The only treatment of any value for non-small cell cancer of the lung is surgery. Only 20 percent of all cases are suitable for resection and only 25 –30 percent survive for 6 years.

The mortality of thoracotomy in patients over 65 years with metastatic disease exceeds the expected 5-year survival rate and should therefore be avoided.

Preoperative Assessment:

Radionuclide scanning for detection of metastatic disease in liver and bone is rarely positive in the absence of symptoms or abnormal enzyme tests (serum alkaline phophatase) and is therefore unnecessary.

A normal chest CT scan indicates no mediastinal spread of the tumour and favors curative resection. Because of their common aetiology, chronic bronchitis and emphysema are frequently present.

An FEV of less than 1.5 liters is not compatible with an active life following Pneumonectomy, although the surgery itself can be successfully accomplished.
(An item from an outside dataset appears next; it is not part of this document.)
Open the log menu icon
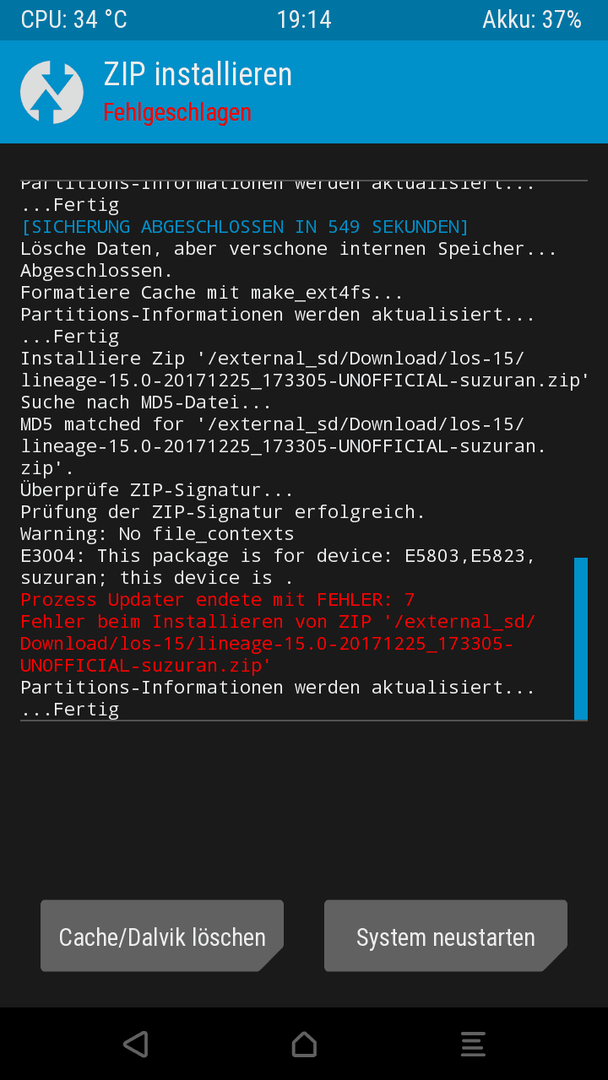Viewport: 608px width, 1080px height. tap(473, 1043)
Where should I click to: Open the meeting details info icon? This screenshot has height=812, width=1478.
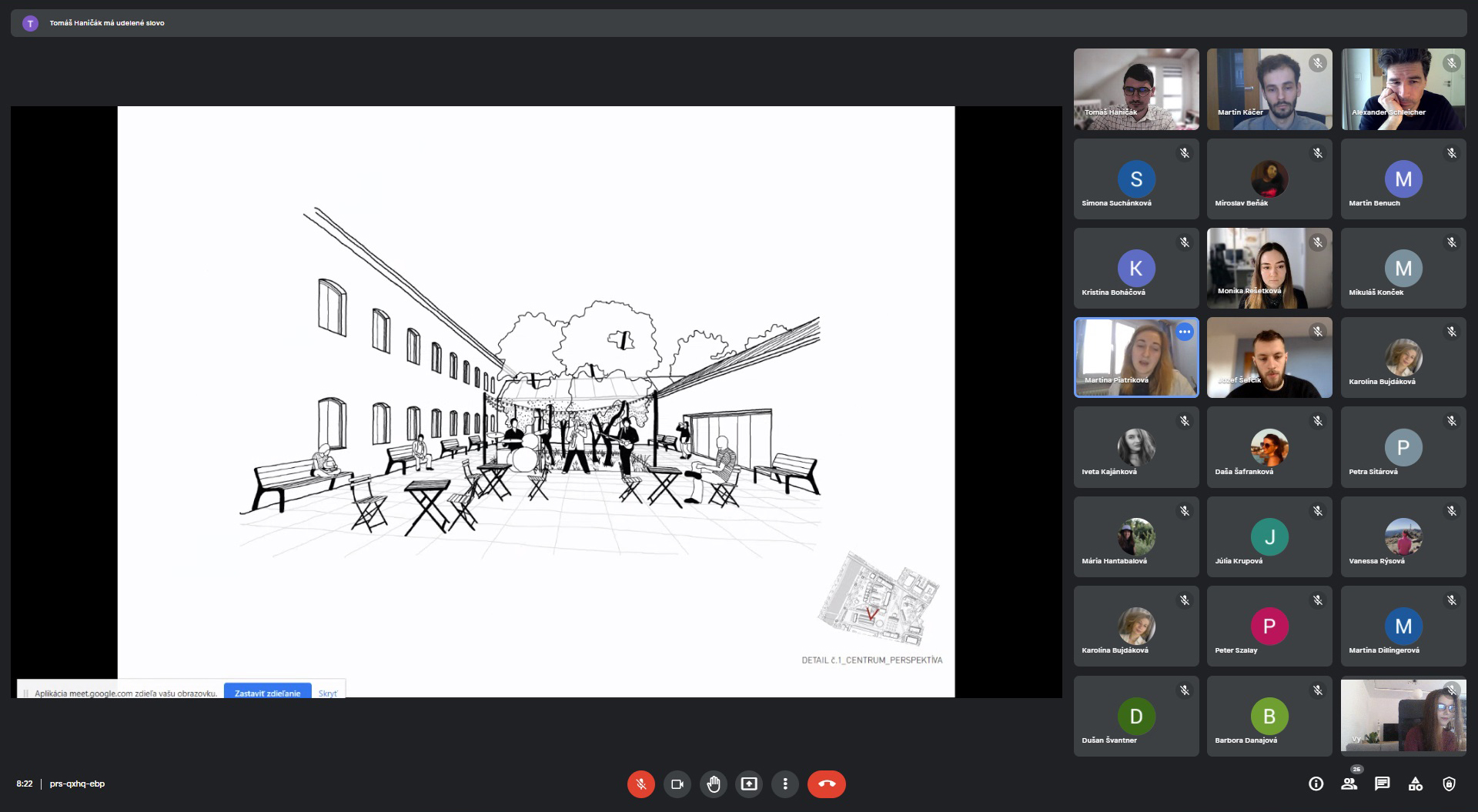[1316, 784]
This also applies when the gas transfer test is reduced by 50 percent.

Radiation therapy for Cure:

High dose radiotherapy (6500 rad; 65 Gy) can produce results that are as good as those of surgery in patients who are fit and who have slowly growing squamous carcinoma.

It is the treatment of choice if the tumour is inoperable for reasons such as poor lung function. Radiation pneumonitis (defined as an acute infiltrate precisely confided to the radiation area and occurring.

w within 3 months of radiotherapy) develops in 10 –15 percent. Radiation fibrosis, a fibrotic change occurring within 1 year or so of radiotherapy and not precisely confined to the radiation area, occurs to some degree in all cases. These complications are usually of little importance.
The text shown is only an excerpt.